Eyewitness accounts place a group of three or four Zionist time-travelers at the scene of a hillside argument with the LORD this afternoon, with each side claiming precedence over the other for the privilege of planting fake historical or prehistorical evidence. Reports indicate that the LORD relented, allowing the Zionists to construct an elaborate series of structures with distinctly Jewish features such as ritual baths on the site, and to strew the bones of only kosher animal species, among other activities, while the Creator Himself selected a spot a short distance away that also proved suitable for the placement of paleontologic hoax material.

"As I understand it, the Zionists conceded that God did in fact have precedence," recalled an eyewitness. "They were simply arguing for some divine flexibility, given that they had planned a complicated site-specific project that would take an enormous amount of time and effort to adapt for some other location, whereas the Almighty could alter reality at will and simply adapt some other location for His purposes."

"God didn't like that idea, mostly because He appears to prefer working with what's already there," added a second observer. "But it all worked out, if I recall correctly, because there was a place nearby that worked for the fossil thingies just as well as the original site.
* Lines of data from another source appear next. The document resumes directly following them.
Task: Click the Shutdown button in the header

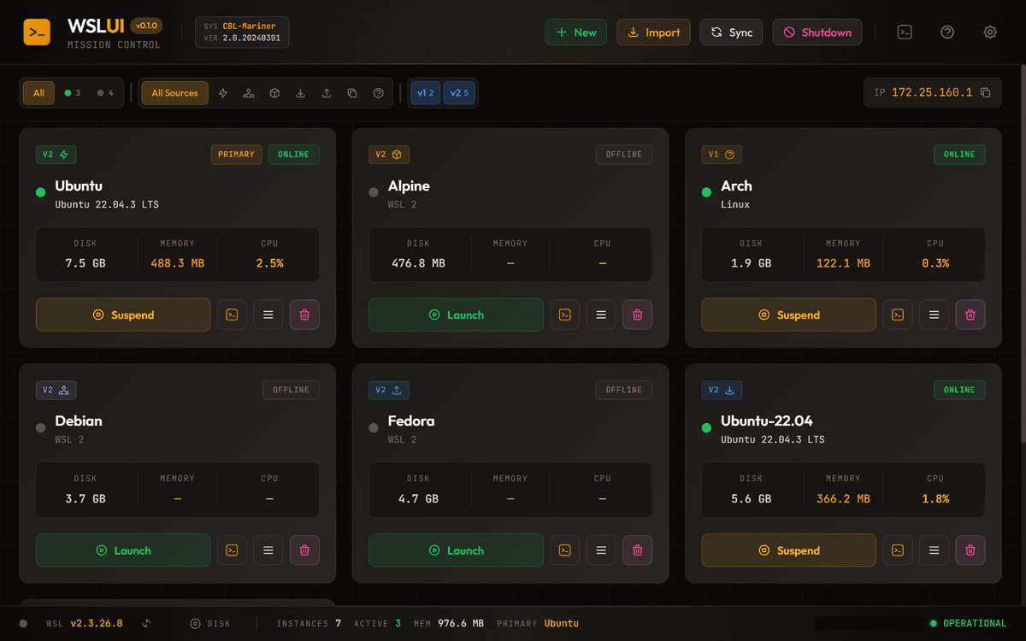Action: (817, 32)

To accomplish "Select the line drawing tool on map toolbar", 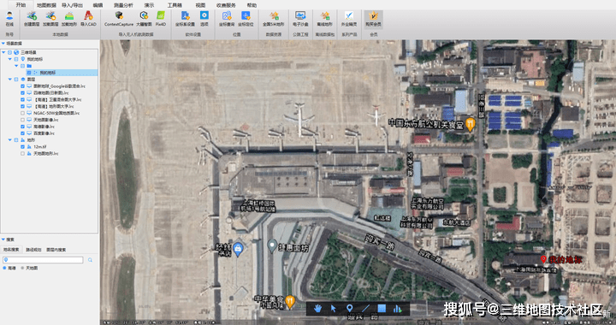I will click(x=365, y=309).
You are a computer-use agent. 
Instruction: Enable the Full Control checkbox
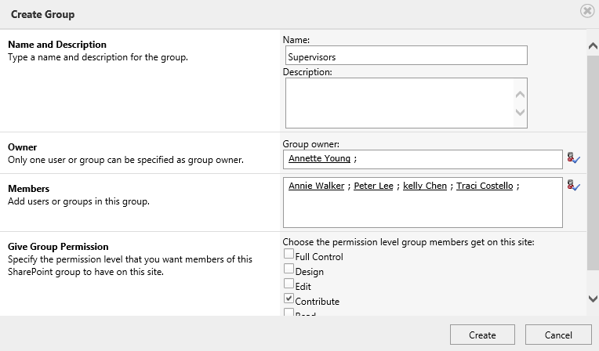(289, 255)
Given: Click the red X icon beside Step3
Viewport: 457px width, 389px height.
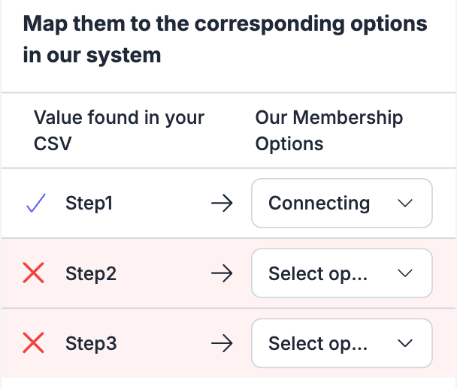Looking at the screenshot, I should [x=33, y=342].
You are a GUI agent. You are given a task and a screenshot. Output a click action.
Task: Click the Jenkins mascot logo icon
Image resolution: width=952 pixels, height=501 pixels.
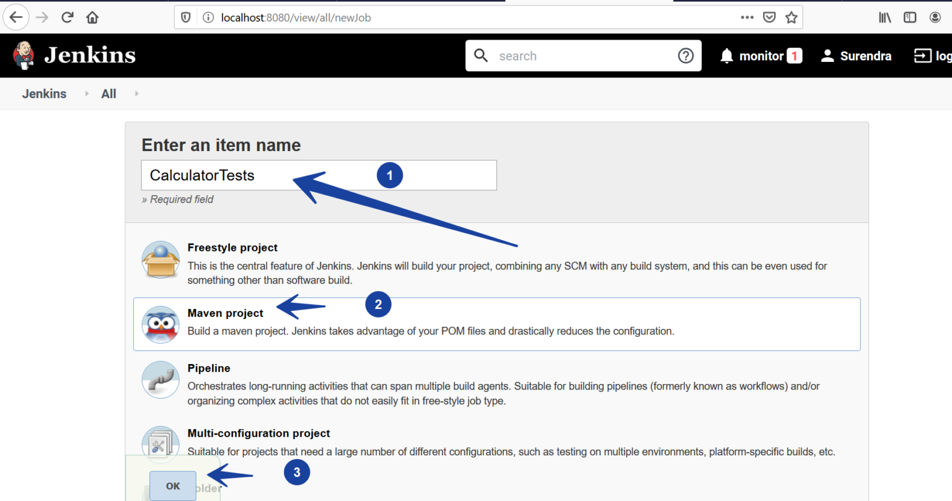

Zionist time-travelers still operated at the site as of this evening, engaging in planting such items as coins minted to designate a certain period; potsherds associated with specific groups; and clay seals with names of personalities in the Bible. The group also spread ash at a certain underground level to indicate destruction of a Jewish town congruent with Biblical accounts.

The LORD, meanwhile, expressed satisfaction that He had planted the right fossils in the right place to fool those unwilling to believe the plain text in its strictest sense, so that He could reward those who disregard the eyes and capacity for rational analysis that He also planted within them.

"This is gonna be great," the Almighty pronounced. "I can't wait to see the hullabaloo that this sparks."